== AIM OF THE TASK ==
From the listing below, retype exactly the line holding "The image size is (1200, 781).", the line holding "Click the source", and the lines between them; skip everything else.
*** Opening EXTRACTED ENTRIES ***
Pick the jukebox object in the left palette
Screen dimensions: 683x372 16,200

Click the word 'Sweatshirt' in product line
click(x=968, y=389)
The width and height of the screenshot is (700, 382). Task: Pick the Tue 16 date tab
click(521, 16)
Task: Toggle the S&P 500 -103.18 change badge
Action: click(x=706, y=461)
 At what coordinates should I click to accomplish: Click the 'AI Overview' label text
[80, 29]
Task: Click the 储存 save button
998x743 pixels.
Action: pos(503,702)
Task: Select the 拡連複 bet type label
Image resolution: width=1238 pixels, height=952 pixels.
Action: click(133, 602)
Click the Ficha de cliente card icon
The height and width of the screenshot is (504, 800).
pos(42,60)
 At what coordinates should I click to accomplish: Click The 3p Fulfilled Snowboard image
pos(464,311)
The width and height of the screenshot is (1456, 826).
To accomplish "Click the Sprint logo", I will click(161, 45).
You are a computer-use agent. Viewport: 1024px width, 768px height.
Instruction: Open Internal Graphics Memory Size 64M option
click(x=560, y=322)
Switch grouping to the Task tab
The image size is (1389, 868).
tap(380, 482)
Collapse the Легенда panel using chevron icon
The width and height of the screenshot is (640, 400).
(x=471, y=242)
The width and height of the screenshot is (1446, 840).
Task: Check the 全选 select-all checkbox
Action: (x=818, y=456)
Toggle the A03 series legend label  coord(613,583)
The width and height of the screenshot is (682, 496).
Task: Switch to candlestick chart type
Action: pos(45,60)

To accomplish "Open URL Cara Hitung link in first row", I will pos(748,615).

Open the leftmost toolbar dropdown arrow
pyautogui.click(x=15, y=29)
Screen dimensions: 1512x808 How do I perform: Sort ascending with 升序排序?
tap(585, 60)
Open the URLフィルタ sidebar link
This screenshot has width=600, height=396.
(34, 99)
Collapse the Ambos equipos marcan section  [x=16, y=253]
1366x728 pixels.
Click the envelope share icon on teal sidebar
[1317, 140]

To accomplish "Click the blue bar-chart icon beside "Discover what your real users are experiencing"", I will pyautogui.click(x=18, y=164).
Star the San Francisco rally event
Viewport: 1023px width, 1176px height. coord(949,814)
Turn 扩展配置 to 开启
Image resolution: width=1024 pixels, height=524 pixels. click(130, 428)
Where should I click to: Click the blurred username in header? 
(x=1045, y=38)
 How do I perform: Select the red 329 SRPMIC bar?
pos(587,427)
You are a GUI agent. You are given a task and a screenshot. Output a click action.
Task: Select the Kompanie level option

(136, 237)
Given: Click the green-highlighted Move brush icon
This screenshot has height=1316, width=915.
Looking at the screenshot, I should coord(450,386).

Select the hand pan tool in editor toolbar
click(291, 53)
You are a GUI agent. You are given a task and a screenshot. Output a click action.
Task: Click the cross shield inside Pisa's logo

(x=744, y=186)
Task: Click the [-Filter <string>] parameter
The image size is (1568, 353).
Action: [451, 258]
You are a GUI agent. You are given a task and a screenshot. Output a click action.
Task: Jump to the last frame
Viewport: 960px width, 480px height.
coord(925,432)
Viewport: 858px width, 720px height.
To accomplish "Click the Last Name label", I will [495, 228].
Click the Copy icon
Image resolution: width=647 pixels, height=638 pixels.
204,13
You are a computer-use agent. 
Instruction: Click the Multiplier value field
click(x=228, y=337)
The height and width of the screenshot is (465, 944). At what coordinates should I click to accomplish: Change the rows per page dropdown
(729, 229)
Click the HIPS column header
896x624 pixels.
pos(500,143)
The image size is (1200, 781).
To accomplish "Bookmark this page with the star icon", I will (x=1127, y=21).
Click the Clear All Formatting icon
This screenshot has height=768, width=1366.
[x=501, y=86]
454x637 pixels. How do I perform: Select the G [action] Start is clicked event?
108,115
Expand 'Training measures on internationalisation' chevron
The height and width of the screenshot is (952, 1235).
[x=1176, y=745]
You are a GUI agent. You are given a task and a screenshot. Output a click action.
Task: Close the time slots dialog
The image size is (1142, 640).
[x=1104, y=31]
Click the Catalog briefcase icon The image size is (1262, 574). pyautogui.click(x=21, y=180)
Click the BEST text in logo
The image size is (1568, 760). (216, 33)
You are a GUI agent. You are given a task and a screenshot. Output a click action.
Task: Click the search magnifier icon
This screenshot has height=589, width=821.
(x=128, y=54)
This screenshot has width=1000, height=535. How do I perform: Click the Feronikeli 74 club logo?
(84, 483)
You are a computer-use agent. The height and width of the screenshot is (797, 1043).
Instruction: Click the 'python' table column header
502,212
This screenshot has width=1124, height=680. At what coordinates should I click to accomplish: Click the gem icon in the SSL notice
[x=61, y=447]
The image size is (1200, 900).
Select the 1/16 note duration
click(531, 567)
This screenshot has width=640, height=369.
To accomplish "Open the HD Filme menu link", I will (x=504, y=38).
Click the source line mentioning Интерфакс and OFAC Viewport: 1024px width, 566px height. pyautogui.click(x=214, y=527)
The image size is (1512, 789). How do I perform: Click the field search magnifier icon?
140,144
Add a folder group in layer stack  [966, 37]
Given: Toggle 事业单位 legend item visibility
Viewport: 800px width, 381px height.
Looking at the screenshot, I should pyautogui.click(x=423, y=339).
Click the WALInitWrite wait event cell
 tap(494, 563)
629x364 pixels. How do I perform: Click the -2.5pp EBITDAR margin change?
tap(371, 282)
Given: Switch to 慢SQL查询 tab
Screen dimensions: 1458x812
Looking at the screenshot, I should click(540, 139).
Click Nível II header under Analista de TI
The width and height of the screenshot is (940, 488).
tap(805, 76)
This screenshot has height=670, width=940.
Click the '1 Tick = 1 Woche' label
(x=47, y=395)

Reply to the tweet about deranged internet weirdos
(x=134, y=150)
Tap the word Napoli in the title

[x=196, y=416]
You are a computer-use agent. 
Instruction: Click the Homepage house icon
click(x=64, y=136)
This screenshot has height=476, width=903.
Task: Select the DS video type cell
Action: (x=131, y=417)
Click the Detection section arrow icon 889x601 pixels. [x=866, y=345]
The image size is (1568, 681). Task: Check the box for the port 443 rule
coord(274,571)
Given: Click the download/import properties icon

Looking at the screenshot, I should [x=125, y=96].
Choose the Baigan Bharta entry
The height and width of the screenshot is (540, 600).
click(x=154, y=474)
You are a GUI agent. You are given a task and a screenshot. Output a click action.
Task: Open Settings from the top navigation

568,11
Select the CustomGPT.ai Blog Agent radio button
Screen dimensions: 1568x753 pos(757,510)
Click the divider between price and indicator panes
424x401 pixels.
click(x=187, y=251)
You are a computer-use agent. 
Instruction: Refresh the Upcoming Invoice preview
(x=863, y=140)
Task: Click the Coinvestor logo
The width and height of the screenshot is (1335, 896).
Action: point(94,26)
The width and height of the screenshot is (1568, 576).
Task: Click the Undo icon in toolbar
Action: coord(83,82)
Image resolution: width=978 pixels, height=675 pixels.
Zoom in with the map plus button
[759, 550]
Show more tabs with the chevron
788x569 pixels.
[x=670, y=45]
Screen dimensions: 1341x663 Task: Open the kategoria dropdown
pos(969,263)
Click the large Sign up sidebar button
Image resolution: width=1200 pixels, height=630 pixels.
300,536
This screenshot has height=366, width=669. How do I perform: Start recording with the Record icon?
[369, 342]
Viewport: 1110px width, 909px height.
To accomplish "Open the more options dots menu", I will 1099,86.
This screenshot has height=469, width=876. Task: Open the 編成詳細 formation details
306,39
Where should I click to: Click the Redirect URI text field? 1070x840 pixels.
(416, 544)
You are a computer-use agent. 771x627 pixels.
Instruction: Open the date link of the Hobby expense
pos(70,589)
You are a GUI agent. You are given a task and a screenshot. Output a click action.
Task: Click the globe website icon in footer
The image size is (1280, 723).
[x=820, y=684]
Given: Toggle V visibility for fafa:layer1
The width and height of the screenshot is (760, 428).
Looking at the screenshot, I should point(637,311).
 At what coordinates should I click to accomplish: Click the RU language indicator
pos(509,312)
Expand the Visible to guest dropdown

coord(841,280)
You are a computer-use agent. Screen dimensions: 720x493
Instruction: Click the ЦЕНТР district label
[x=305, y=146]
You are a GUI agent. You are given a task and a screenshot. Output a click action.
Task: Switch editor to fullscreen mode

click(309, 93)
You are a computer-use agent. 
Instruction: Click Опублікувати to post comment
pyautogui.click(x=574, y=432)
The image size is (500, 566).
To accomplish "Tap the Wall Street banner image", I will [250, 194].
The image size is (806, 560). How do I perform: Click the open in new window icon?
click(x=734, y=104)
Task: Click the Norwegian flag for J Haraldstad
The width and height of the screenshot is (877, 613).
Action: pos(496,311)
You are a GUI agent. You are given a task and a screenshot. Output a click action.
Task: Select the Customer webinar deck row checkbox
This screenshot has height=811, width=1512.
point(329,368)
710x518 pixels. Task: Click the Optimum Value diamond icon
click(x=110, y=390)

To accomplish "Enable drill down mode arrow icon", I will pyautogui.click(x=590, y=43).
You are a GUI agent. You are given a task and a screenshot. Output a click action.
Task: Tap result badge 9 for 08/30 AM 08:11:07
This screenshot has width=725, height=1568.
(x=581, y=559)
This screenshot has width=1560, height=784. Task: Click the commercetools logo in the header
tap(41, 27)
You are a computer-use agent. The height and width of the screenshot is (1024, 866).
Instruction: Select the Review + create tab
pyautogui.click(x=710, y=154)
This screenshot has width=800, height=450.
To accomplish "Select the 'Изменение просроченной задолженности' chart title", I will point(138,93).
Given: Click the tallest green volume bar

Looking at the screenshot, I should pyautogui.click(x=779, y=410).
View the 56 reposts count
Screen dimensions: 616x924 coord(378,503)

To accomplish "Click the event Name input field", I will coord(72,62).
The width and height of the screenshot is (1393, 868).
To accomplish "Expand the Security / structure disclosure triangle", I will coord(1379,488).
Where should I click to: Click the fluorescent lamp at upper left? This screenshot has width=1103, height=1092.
*** Closing EXTRACTED ENTRIES ***
== ANSWER FOR THE TASK ==
The image size is (1200, 781).
To accomplish "Bookmark this page with the star icon", I will (x=1127, y=21).
Click the Clear All Formatting icon
This screenshot has height=768, width=1366.
[x=501, y=86]
454x637 pixels. How do I perform: Select the G [action] Start is clicked event?
108,115
Expand 'Training measures on internationalisation' chevron
The height and width of the screenshot is (952, 1235).
[x=1176, y=745]
You are a GUI agent. You are given a task and a screenshot. Output a click action.
Task: Close the time slots dialog
The image size is (1142, 640).
[x=1104, y=31]
Click the Catalog briefcase icon The image size is (1262, 574). pyautogui.click(x=21, y=180)
Click the BEST text in logo
The image size is (1568, 760). (216, 33)
You are a GUI agent. You are given a task and a screenshot. Output a click action.
Task: Click the search magnifier icon
This screenshot has height=589, width=821.
(x=128, y=54)
This screenshot has width=1000, height=535. How do I perform: Click the Feronikeli 74 club logo?
(84, 483)
You are a computer-use agent. The height and width of the screenshot is (797, 1043).
Instruction: Click the 'python' table column header
502,212
This screenshot has width=1124, height=680. At what coordinates should I click to accomplish: Click the gem icon in the SSL notice
[x=61, y=447]
The image size is (1200, 900).
Select the 1/16 note duration
click(531, 567)
This screenshot has width=640, height=369.
To accomplish "Open the HD Filme menu link", I will (x=504, y=38).
Click the source line mentioning Интерфакс and OFAC Viewport: 1024px width, 566px height. pyautogui.click(x=214, y=527)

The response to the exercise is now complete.